Things were desperate for David in Psalm 18. His situation was deathly.
The cords of death encompassed me;
The torrents of destruction assailed me;
the cords of Sheol entangled me;
The snares of death confronted me.
In David’s case, the cords and snares were reaching up from below the ground trying to drag him down. His song praises God for delivering him, for cutting the cords and keeping him alive.
In another psalm David wrote about someone else who would defeat death by going through it. Peter preached this connection on the day of Pentecost.
this Jesus, delivered up according to the definite plan and foreknowledge of God, you crucified and killed by the hands of lawless men.
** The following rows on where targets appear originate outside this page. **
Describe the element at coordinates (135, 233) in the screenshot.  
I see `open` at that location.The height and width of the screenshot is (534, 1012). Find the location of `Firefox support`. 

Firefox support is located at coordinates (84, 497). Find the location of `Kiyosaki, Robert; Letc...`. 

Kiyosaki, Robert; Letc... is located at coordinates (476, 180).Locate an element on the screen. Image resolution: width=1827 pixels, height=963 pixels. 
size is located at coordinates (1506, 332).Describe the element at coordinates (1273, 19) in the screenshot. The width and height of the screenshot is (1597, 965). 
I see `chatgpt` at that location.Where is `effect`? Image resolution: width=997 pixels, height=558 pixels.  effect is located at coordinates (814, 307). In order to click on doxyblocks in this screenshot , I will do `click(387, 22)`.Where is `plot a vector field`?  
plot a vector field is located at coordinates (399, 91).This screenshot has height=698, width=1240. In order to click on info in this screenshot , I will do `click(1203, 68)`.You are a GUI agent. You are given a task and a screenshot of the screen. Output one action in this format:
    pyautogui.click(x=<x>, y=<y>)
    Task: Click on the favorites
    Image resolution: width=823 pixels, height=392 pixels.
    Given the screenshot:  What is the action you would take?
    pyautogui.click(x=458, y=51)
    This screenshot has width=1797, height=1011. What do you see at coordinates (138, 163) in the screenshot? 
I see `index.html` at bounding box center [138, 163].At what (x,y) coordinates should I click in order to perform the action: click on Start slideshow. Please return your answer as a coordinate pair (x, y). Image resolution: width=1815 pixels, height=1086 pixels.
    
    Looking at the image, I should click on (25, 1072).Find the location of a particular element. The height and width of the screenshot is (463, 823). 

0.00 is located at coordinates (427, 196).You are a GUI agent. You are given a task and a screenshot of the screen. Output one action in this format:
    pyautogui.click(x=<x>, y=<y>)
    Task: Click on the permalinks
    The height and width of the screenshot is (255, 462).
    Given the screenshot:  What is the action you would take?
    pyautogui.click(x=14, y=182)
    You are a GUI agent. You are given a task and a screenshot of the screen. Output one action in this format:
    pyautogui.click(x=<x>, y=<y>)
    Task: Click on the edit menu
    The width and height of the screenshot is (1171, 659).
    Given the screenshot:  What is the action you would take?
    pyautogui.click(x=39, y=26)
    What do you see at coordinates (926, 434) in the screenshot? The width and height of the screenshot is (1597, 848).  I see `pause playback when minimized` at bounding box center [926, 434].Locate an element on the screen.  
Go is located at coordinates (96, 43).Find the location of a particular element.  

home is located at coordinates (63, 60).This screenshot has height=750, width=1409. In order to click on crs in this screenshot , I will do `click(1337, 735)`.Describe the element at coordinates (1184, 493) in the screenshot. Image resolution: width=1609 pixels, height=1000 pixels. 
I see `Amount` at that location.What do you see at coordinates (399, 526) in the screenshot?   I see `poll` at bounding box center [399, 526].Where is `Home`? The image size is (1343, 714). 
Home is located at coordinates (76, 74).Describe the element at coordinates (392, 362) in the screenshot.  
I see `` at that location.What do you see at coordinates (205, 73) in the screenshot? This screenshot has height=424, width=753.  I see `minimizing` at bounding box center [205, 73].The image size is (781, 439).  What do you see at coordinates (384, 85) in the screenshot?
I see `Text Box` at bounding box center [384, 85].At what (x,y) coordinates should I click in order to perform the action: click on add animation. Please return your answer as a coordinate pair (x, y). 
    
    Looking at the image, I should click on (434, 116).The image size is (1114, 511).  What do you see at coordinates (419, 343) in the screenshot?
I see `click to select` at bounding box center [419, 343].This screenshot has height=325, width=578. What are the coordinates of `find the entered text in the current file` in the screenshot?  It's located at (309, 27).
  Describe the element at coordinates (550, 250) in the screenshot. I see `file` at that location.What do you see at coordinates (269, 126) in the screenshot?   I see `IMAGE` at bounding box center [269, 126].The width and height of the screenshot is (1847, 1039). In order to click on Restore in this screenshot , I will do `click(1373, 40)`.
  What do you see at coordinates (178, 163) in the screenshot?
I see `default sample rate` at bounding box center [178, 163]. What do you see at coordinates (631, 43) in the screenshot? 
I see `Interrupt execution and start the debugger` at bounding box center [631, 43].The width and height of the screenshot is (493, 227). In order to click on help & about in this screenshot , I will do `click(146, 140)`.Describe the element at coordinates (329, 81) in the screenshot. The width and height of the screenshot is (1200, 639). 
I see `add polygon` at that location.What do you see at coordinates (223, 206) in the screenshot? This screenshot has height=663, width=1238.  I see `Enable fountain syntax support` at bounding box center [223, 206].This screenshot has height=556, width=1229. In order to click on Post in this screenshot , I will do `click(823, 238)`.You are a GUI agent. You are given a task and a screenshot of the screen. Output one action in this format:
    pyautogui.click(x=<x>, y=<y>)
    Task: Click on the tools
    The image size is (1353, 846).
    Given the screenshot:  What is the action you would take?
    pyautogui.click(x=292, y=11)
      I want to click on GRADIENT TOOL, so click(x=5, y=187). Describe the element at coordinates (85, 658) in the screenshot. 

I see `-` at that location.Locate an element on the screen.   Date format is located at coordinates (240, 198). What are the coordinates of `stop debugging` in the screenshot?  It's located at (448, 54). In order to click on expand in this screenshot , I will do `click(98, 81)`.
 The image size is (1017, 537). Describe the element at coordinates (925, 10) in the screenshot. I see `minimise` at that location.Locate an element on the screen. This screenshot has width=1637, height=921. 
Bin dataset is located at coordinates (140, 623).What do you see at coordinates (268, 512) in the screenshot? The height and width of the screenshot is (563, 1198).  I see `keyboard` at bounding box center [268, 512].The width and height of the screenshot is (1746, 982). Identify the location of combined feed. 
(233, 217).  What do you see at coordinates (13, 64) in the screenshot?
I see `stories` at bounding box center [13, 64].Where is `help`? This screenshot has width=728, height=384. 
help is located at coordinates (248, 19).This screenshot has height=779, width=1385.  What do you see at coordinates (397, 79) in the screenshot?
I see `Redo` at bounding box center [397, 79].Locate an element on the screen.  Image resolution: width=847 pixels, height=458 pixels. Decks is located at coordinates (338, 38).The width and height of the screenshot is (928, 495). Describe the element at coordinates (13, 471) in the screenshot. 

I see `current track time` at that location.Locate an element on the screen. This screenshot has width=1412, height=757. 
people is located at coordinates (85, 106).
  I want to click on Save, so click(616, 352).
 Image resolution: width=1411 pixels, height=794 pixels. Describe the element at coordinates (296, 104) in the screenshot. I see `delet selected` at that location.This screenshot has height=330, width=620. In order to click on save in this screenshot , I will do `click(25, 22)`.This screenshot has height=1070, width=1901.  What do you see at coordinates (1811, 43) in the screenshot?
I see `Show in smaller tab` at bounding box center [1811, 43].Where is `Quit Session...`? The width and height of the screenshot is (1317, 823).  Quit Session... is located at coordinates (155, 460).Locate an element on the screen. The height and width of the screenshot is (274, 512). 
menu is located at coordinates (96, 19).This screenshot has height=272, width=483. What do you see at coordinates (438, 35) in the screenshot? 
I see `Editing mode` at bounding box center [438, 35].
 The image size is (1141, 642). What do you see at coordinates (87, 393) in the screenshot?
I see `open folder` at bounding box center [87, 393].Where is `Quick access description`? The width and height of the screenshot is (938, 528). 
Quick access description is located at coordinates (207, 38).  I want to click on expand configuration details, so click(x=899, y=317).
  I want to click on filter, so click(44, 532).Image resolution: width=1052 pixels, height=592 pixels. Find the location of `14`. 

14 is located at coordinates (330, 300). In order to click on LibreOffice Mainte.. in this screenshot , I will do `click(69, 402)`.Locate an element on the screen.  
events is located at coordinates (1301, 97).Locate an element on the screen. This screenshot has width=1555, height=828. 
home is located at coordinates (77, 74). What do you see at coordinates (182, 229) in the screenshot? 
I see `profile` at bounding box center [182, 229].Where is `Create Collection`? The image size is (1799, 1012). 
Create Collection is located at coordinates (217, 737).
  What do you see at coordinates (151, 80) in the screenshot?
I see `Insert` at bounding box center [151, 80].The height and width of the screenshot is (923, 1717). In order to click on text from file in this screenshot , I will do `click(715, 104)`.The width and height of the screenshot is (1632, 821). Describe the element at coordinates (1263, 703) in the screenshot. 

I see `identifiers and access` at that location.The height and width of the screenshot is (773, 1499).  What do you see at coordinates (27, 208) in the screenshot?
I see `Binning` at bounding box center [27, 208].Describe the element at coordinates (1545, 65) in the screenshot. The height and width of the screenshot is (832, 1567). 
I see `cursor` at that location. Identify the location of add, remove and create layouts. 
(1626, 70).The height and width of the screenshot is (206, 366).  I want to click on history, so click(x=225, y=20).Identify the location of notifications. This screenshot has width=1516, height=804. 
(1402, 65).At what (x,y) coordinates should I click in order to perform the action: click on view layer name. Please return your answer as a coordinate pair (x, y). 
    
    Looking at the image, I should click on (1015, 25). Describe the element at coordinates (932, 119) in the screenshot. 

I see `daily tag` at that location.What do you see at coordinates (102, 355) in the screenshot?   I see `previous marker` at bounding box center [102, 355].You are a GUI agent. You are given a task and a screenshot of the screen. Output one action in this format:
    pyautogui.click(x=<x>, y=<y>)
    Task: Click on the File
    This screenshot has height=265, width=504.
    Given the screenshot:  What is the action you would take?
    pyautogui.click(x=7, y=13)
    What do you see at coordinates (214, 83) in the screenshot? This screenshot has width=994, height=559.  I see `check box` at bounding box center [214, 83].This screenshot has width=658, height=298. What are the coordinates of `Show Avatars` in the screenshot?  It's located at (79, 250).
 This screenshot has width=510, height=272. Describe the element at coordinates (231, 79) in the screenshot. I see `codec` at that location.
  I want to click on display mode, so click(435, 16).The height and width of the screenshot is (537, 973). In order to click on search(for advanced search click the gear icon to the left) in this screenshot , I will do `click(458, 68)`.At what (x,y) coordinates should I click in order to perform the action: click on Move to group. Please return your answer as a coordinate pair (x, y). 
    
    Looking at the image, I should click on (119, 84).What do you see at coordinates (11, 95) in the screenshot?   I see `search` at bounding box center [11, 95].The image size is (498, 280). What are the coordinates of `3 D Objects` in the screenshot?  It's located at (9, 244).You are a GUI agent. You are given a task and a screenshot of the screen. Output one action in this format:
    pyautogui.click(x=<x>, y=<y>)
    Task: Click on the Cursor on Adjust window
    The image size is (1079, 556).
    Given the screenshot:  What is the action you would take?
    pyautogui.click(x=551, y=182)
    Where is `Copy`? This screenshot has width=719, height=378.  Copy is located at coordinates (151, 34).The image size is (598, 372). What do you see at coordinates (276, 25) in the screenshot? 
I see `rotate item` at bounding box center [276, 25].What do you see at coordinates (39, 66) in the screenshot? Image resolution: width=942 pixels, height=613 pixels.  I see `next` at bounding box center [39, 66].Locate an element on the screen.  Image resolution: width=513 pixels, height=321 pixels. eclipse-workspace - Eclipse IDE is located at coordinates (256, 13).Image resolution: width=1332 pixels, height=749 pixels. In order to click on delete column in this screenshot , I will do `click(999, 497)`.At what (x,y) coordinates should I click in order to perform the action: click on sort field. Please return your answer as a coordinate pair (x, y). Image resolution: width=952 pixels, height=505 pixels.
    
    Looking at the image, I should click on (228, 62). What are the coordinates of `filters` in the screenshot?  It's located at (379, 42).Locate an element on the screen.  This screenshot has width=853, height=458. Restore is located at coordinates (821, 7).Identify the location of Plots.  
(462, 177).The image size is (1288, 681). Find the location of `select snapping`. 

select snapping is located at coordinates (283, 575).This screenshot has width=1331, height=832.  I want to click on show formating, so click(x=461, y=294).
God raised him up, loosing the pangs of death, because it was not possible for him to be held by it. For David says concerning him, … you will not abandon my soul to Hades, or let your Holy One see corruption. (Acts 2:23-25, 27)
The word translated “pangs” in “pangs of death” usually refers to birth pains, to the anguish pre-accomplishment. But in the Septuagint the Greek word translates “cords,” and “cords of death/pangs of death” is only found in Psalm 18 and Acts 2. Peter’s actual quote, “For David says,” is from Psalm 16.
This is the marrow of our meal: it was not possible for Jesus to be tied down by death. God is not just the one who delivers from death, God is the one who defeats death. And for all of us in Christ, the same is true for us.